Dataset:

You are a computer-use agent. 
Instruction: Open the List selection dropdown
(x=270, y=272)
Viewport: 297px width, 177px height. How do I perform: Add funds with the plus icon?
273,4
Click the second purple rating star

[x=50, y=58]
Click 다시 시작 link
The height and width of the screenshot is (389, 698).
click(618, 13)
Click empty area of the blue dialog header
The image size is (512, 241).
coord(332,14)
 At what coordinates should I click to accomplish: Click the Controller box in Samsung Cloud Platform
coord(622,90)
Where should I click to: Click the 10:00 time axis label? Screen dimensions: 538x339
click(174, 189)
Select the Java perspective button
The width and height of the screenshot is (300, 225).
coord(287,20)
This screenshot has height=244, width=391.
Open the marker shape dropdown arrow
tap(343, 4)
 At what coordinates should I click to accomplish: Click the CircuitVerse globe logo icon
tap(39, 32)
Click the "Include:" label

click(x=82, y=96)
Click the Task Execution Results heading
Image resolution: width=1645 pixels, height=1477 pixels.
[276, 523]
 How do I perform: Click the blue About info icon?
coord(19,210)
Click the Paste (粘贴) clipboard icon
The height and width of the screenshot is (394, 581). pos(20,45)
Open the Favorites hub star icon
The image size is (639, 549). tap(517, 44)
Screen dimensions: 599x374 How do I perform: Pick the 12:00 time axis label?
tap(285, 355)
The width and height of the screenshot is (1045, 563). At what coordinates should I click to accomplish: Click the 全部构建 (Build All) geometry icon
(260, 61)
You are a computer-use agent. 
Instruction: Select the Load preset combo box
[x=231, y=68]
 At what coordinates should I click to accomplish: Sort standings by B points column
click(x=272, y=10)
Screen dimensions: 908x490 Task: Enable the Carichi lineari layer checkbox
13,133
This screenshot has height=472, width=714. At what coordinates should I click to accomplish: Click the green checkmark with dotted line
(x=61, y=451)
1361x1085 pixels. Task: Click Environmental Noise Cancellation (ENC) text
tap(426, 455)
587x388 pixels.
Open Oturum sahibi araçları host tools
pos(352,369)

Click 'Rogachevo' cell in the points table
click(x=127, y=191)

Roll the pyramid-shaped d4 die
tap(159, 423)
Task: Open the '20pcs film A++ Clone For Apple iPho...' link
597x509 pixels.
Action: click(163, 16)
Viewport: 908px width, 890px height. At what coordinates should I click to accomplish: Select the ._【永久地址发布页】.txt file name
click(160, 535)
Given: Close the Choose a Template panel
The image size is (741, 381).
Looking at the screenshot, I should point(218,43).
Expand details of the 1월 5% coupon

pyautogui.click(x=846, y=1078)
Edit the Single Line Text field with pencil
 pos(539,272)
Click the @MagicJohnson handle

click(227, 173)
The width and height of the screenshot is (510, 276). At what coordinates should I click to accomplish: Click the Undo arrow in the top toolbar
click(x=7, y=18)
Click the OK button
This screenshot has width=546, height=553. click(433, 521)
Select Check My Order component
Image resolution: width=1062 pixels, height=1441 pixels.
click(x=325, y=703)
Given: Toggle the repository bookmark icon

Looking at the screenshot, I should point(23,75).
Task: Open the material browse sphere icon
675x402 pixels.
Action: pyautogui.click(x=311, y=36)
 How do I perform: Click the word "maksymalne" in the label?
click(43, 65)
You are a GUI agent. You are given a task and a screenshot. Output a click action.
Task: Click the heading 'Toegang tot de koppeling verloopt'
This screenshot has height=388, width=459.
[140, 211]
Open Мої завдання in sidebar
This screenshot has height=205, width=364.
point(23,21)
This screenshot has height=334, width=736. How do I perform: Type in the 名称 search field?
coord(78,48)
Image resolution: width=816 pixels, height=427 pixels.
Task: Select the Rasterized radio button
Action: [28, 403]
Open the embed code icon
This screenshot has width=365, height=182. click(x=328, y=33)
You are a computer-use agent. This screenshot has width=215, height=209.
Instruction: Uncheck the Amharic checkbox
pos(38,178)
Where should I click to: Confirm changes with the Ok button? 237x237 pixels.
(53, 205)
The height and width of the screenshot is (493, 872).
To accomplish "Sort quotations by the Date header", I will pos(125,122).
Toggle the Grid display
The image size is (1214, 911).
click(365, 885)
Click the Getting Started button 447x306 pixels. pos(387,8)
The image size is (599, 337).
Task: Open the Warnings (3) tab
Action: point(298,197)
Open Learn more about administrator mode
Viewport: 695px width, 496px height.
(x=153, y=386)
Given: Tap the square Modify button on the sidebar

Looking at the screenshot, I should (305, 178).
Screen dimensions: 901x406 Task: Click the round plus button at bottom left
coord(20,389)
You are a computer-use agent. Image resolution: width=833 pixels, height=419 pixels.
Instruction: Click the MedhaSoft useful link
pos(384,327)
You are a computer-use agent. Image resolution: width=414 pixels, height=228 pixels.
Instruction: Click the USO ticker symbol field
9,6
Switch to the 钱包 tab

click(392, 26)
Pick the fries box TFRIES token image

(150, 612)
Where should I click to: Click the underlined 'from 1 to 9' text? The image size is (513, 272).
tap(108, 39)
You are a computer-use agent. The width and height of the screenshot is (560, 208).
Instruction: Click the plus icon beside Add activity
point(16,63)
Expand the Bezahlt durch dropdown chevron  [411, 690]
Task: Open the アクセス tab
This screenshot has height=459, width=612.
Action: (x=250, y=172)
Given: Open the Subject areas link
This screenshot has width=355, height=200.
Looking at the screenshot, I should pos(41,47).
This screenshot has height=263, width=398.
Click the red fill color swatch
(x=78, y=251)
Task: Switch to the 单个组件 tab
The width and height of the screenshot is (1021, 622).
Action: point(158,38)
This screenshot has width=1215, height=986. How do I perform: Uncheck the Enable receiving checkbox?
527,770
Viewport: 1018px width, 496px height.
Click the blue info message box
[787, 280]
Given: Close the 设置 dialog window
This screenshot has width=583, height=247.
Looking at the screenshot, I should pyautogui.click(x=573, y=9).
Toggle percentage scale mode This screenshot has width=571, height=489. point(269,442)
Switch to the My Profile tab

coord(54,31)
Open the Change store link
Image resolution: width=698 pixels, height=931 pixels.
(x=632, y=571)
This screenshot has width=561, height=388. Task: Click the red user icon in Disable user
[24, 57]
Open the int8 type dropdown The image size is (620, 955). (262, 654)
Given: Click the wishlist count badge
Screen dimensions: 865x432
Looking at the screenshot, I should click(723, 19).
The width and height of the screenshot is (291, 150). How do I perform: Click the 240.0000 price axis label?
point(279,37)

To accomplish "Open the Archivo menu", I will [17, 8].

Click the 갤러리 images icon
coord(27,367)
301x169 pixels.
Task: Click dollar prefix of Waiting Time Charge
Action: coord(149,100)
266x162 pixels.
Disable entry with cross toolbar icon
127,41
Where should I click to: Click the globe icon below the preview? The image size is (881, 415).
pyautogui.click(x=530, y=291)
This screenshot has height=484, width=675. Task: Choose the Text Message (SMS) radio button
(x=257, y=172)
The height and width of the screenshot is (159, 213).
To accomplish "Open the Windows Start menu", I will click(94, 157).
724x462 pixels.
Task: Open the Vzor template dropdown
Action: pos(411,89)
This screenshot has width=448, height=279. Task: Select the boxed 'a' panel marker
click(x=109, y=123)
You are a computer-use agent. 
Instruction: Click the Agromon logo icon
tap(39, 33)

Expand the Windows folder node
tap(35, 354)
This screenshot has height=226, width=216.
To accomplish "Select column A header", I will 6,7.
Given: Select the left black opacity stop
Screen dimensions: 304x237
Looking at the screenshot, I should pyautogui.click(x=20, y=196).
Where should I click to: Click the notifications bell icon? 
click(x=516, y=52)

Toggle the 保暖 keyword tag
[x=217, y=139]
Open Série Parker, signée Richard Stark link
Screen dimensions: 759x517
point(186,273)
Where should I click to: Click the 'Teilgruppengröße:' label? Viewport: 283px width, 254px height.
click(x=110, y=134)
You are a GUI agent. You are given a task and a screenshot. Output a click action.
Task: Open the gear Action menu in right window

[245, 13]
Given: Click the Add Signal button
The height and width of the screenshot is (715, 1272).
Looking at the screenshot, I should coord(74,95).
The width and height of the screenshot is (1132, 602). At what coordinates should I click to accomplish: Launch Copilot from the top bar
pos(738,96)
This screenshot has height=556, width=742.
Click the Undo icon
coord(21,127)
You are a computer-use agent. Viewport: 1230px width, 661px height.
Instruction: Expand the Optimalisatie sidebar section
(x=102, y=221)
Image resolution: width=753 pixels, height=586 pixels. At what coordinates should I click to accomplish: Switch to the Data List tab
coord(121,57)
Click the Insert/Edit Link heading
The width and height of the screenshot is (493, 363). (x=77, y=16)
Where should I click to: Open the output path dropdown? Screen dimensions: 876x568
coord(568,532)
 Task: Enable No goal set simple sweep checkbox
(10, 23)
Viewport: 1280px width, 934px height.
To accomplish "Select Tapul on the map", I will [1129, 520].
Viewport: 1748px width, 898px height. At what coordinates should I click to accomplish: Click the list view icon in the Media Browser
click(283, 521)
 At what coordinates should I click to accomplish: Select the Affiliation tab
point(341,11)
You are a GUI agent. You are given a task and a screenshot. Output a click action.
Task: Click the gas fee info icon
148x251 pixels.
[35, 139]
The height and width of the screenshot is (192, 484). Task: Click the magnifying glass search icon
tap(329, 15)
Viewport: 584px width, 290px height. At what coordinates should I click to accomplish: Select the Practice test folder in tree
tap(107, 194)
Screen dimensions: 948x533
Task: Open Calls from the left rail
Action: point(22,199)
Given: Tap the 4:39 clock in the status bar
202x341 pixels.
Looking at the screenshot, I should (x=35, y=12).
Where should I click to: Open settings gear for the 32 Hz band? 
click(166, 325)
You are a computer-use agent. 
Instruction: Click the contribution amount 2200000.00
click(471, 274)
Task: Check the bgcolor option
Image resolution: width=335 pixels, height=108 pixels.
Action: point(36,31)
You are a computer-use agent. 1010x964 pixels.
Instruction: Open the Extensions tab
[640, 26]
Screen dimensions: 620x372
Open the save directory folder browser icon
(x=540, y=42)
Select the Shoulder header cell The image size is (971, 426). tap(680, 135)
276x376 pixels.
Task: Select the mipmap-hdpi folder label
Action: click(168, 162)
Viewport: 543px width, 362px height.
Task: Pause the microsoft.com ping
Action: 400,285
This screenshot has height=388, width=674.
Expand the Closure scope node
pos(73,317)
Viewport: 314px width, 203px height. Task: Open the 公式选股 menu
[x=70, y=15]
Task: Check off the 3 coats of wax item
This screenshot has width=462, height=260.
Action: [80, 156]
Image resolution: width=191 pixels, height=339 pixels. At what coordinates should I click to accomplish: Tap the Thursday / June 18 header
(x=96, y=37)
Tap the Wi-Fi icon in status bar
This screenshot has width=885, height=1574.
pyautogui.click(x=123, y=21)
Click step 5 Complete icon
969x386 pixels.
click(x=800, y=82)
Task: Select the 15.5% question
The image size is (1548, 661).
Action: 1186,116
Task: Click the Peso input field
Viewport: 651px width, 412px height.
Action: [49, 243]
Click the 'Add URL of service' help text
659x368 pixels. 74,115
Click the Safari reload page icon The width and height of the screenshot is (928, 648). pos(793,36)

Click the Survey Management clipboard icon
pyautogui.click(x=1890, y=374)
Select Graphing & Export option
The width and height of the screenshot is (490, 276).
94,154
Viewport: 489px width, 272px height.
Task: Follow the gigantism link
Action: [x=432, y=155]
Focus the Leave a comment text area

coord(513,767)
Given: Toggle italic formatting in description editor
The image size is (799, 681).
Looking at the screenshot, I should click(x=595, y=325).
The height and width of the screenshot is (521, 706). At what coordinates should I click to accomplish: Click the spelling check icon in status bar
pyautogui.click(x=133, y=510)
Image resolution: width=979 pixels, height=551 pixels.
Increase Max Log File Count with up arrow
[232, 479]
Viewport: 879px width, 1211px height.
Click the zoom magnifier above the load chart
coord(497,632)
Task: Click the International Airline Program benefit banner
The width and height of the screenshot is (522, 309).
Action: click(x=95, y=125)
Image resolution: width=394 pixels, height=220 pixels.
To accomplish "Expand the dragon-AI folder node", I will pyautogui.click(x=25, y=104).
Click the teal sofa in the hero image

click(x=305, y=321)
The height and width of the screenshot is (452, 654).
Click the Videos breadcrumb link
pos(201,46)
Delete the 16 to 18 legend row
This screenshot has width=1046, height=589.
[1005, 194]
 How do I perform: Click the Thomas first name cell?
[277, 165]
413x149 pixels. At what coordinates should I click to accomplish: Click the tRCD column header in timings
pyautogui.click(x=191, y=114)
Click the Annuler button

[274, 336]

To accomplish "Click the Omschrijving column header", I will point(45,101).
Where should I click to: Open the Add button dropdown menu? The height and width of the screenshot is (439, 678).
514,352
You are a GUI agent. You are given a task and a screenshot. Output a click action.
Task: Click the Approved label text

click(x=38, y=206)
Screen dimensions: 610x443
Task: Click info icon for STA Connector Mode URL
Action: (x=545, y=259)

Exercise objective:
Line count for the string "computer": work it out from the records above and reply with the number alone.

Result of this task:
10